• [EXTRACT TO READ]
"""
Prices were down for much of the session before turning higher in the last hour of trading.
The Dow Jones industrial average was up 40.89 at 9,204.11 just after 4 p.m. EDT.
The broader market was mixed. The Nasdaq composite index rose 18.58 to 1,671.30.
Analysts said investors' caution was to be expected given how they had been anxiously anticipating the release of third-quarter earnings, which began in earnest this past week. While investors were expecting even weaker results following the Sept. 11 terrorists attacks, they were hopeful companies would offer bullish statements about future business. So far, few companies have offered such optimism and the market has suffered for it.
``People are always hoping for more,'' said Ronald J. Hill, investment strategist at Brown Brothers Harriman & Co. in New York. ``But there's not a lot of reassurance there ... that we are through this.''
Wanting to hear that business is improving, investors on Friday sold off shares of companies that while beating earnings expectations for the past quarter warned of weaker results in the future.
Microsoft, which surpassed expectations late Thursday, slipped 16 cents to $56.59 after also warning that second-quarter and full-year earnings results would fall short of expectations.
Corning on Friday copied Microsoft, beating forecasts but warning of reduced profits in the fourth quarter. The world's largest fiber-optics maker declined 33 cents to $7.69.
"""
• [DATASET EXCERPT]
"""
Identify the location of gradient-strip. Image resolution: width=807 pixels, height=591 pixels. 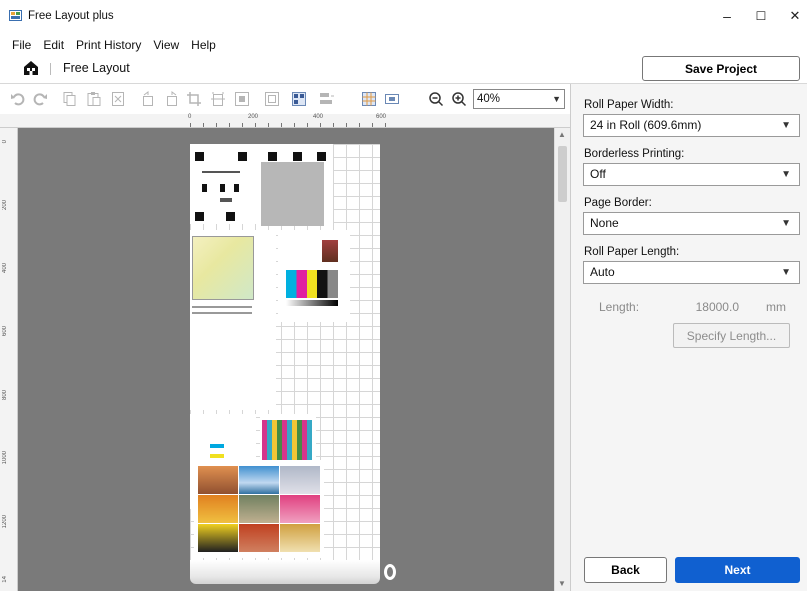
"""
• [ACTIONS TO TAKE]
A) Answer these questions from the market report, one per line:
(i) By how much did the Nasdaq composite index rise, and where did it close?
(ii) What job does Ronald J. Hill hold, and at which firm?
(iii) By how much did Corning's shares decline, and to what price?
B) From the market report, write out the part that opens with the words "Prices were down" and closes with "suffered for it.", substituting "trading day" for "session".

• [TASK-BY-TASK ANSWERS]
A)
(i) It rose 18.58 to 1,671.30.
(ii) He is an investment strategist at Brown Brothers Harriman & Co. in New York.
(iii) They declined 33 cents to $7.69.

B)
Prices were down for much of the trading day before turning higher in the last hour of trading.
The Dow Jones industrial average was up 40.89 at 9,204.11 just after 4 p.m. EDT.
The broader market was mixed. The Nasdaq composite index rose 18.58 to 1,671.30.
Analysts said investors' caution was to be expected given how they had been anxiously anticipating the release of third-quarter earnings, which began in earnest this past week. While investors were expecting even weaker results following the Sept. 11 terrorists attacks, they were hopeful companies would offer bullish statements about future business. So far, few companies have offered such optimism and the market has suffered for it.